Sedici minuti di applausi finali e prima ad personam ben 55 secondi per il Vissi d'arte di Anna Netrebko: protagonista vincente di Tosca, l'opera che ha inaugurato la stagione della Scala. «La voce di Netrebko è unica al mondo: è la numero uno», l'investitura a vita è di un soprano-leggenda come Raina Kabaivanska. Pioggia di applausi, anche in corso d'opera ma Riccardo Chailly li considera «un momento di partecipazione collettiva. È bello fare spazio a questa reazione». Un successo di squadra, sottolinea. Salsi, nel ruolo di Scarpia, ha chiuso baciando il palcoscenico «dopo quanto ricevuto, ho sentito di farlo», commenta emozionato. Anche l'aria di Cavaradossi E lucevan le stelle è stata accolta da applausi a scena aperta, «mi ha emozionato anche più di quel che mi sarei aspettato». Più tagliente il regista Davide Livermore: «I politici hanno paura di entrare a teatro». E poi aggiunge: «Ma dicano che il fascismo è fuorilegge».
La personalità di Tosca conquista al punto da ispirare la mise di tante spettatrici. Vedi la cascata di coroncine stile impero e abiti dai lunghi strascichi dove è inevitabile inciampare. Domina la firma Dolce e Gabbana, sponsor della Scala. Questa era l'ultima inaugurazione del sovrintendente Pereira che va al timone del teatro toscano e passa le consegne a Dominique Meyer. «Saluterò Pereira lunedì al Cda dell'Accademia della Scala. Ha fatto cose belle e importanti, e altrettanto ne farà Meyer», osserva Diana Bracco, altra mecenate determinante. Meyer ha trovato la produzione di ieri «meravigliosa. Adoro Netrebko. Bello il colore, il fraseggio».
Tosca, che di mestiere era cantante, ha attirato a Milano una serie di cantanti pop-rap-rock, da Patti Smith, a Marcella Bella, Marracash con Elodie. «Netrebko sta cantando divinamente», dice la Smith durante un intervallo. Che dire dell'atto omicida di Tosca? «Che non c'entra con il #metoo. Questa è arte, e basta», taglia corto. Il temperamento di Tosca è intrigante però «arrivare all'omicidio è troppo», commenta Evelina Christillin. «Mi piace molto, ma poi fa un errore di valutazione», l'opinione di Emma Marcegaglia.
Quanto alle scene, «è tutto un po' troppo» commenta Raffaella Curiel, stilista che reclama una sobria milanesità perché «non siamo al Carnevale di Rio». Marco Balich, che di mestiere confeziona spettacoli delle meraviglie, ritiene che «è stata testata in modo totale la capacità della messinscena.
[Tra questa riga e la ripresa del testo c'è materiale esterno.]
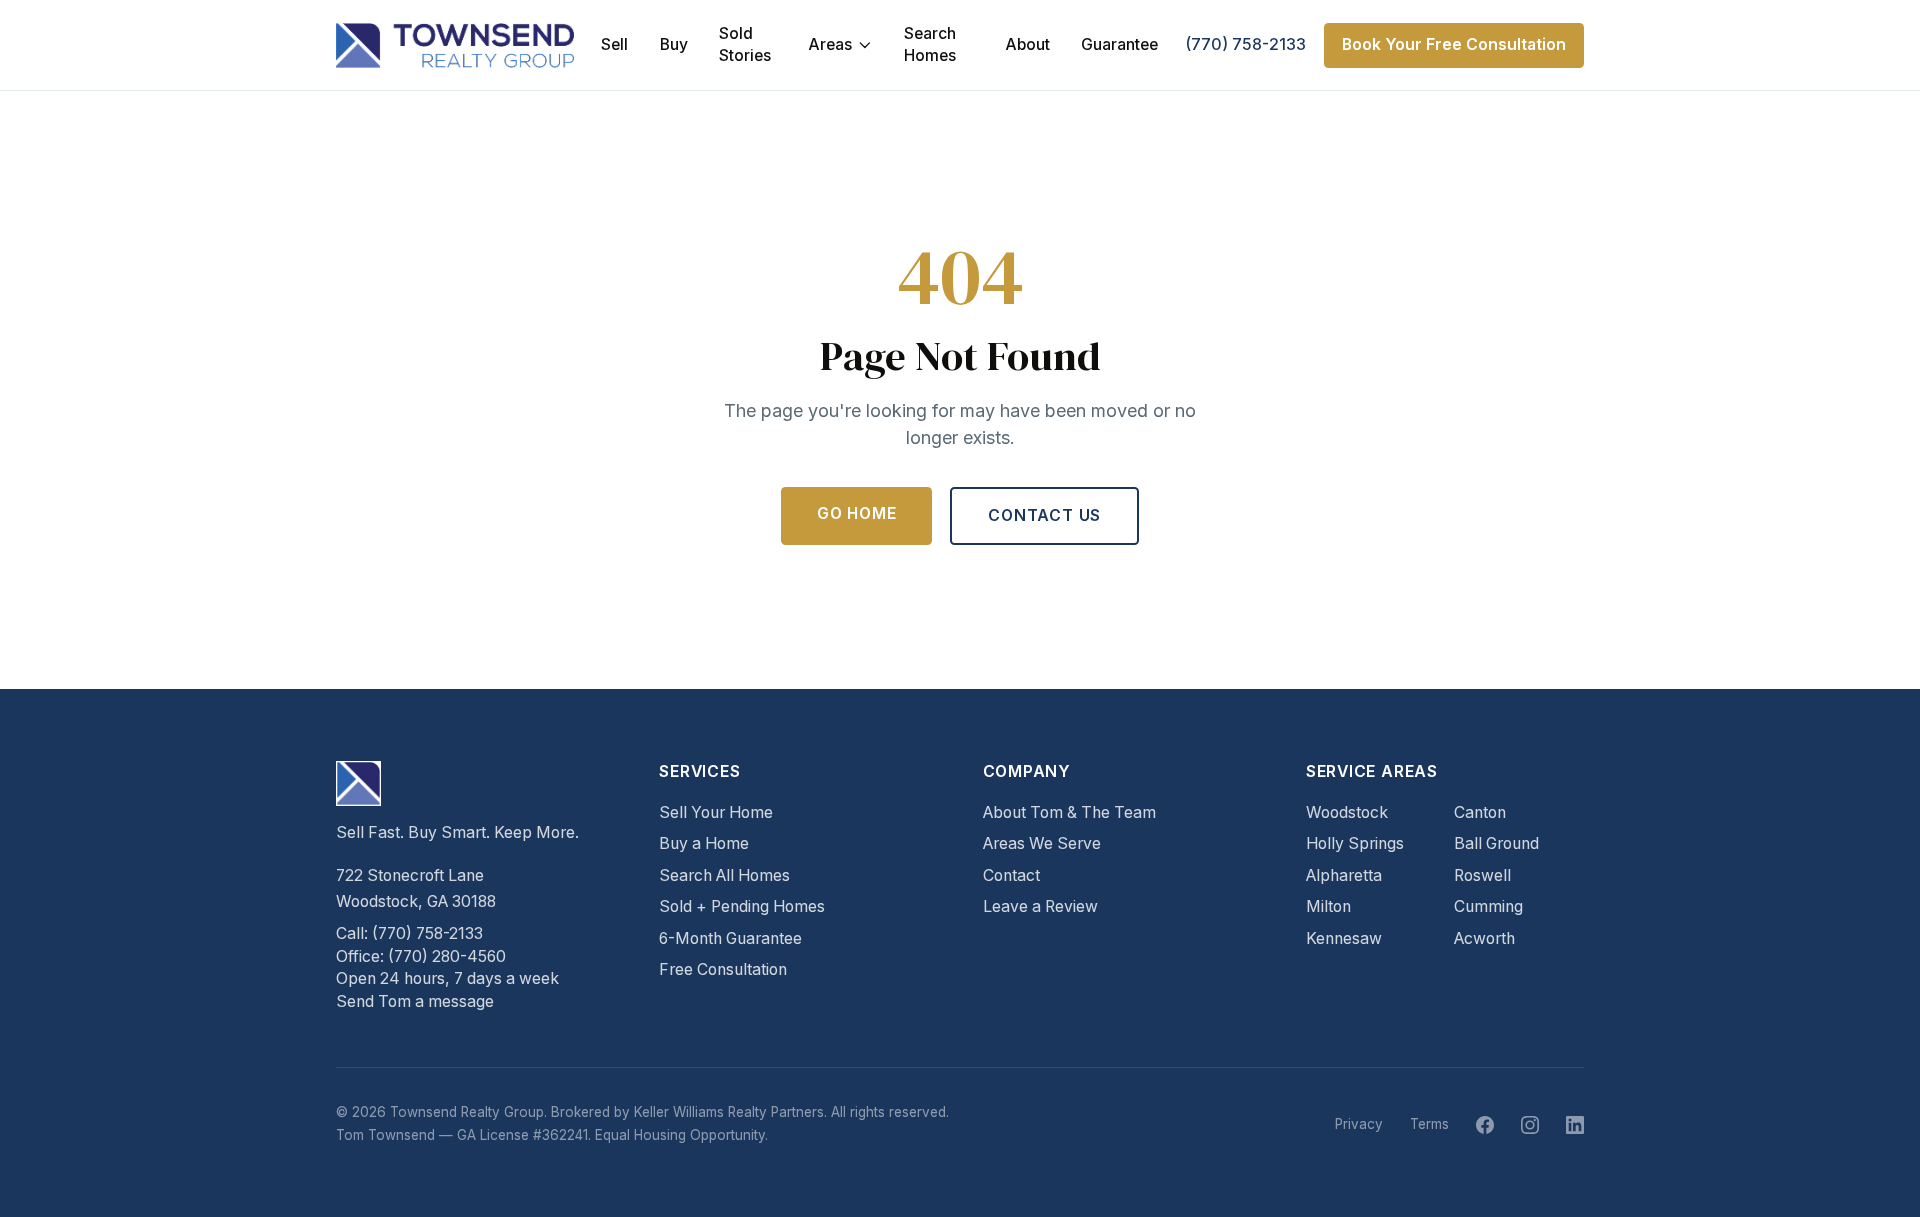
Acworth (1484, 938)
Più di così». A proposito di intenditori, l'allestimento convince al 100% anche il sovrintendente del Musikverein Thomas Angyan. Quanto alla Scala in sé: «È un gioiello».
C'è sempre il risvolto buffo della prima delle prima. Vittoria Puccini non ha dubbi: «Avendo fatto Violetta Valery, ho potuto avvicinarmi alle donne di Puccini». Peccato che Violetta/Traviata sia farina del sacco di Verdi.
Appare un signore arabo, ma non è il ministro della Cultura dell'Arabia Saudita che l'anno scorso offrì al teatro Scala una donazione di 21 milioni (non accettati). È il console degli Emirati Arabi che in rappresentanza dei sette Emirati moltiplica gli ingressi: prima sfila sul tappeto rosso di destra, poi esce e rientra da quello di sinistra.